4.1 Vectors and the wind triangle

Velocity vectors
      We know that an aircraft in flight is airborne, and consequently both the path it projects over the ground and its speed relative to the ground are the resultant of the aircraft velocity and the wind velocity. Those velocities are vector quantities having both magnitude (speed) and direction in azimuth, so we can add the two velocities together to produce a resultant vector representing the aircraft's groundspeed and its track over the ground in azimuth. It is common practice to do that non-mathematically by drawing scaled, arrowed lines to represent each vector quantity. The lengths of the lines represent the magnitude (speed) of each vector, and the placements indicate the application points and the directions of motion; the resultant vector represents the aircraft track over the ground and the groundspeed.

Wind effect For example, waypoint Beta is 150 nautical miles north-east (045° true) of waypoint Alpha and an aircraft departs overhead Alpha for Beta, maintaining a heading of 045° true while flying at the aircraft's normal cruising speed of 75 knots TAS. At the time of departure, the wind velocity at the cruise altitude is 135° true at 20 knots; i.e. the 20 kn wind is coming from the south-east. Where will the aircraft be after two hours flight? Certainly not over Beta, as it will have moved 150 nm north-east within the air mass while the air mass has moved 40 nm north-west. So we might surmise that after two hours flight its position will be about 40 nm north-west of Beta, and this is shown in Figure 1. The aircraft has drifted from its intended path or track over the ground and the 'track made good' is about 15° to the left of the 'required track'.

MATERIAL SHOWN =
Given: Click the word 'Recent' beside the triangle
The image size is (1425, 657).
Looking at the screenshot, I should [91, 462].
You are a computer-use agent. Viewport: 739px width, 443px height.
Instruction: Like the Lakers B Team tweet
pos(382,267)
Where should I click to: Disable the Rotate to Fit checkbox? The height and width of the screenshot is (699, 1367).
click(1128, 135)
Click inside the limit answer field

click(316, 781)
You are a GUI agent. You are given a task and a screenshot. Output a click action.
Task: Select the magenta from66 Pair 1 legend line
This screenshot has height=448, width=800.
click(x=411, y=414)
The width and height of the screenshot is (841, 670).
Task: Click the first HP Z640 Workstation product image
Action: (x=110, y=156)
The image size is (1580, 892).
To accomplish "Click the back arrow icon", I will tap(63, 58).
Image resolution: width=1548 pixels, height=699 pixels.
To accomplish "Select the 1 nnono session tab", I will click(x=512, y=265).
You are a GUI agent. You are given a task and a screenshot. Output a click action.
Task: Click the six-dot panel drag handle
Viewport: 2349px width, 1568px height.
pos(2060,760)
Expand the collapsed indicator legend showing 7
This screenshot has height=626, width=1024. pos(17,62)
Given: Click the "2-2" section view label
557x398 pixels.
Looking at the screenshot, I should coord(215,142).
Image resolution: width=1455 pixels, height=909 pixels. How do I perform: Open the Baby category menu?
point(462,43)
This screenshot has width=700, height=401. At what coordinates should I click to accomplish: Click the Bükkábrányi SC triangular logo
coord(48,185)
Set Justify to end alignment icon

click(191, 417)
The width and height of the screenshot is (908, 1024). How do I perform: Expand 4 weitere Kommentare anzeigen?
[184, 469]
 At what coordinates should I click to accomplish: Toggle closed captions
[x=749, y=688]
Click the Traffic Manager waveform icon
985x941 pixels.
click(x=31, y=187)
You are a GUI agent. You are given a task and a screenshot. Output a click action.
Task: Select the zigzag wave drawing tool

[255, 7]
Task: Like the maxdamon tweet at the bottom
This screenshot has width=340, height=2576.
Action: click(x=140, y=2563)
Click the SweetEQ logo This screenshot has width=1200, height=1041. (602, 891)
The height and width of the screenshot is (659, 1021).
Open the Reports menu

GIVEN PROBLEM 1 = Reproduce the passage of the wind triangle text above between "Wind effect For" and "the 'required track'.", inclusive.
GIVEN PROBLEM 2 = Translate this sentence from the wind triangle text into Spanish: "At the time of departure, the wind velocity at the cruise altitude is 135° true at 20 knots; i.e. the 20 kn wind is coming from the south-east."

WORKED ANSWER 1 =
Wind effect For example, waypoint Beta is 150 nautical miles north-east (045° true) of waypoint Alpha and an aircraft departs overhead Alpha for Beta, maintaining a heading of 045° true while flying at the aircraft's normal cruising speed of 75 knots TAS. At the time of departure, the wind velocity at the cruise altitude is 135° true at 20 knots; i.e. the 20 kn wind is coming from the south-east. Where will the aircraft be after two hours flight? Certainly not over Beta, as it will have moved 150 nm north-east within the air mass while the air mass has moved 40 nm north-west. So we might surmise that after two hours flight its position will be about 40 nm north-west of Beta, and this is shown in Figure 1. The aircraft has drifted from its intended path or track over the ground and the 'track made good' is about 15° to the left of the 'required track'.

WORKED ANSWER 2 = En el momento de la salida, la velocidad del viento a la altitud de crucero es de 135° verdaderos a 20 nudos; es decir, el viento de 20 kn sopla del sureste.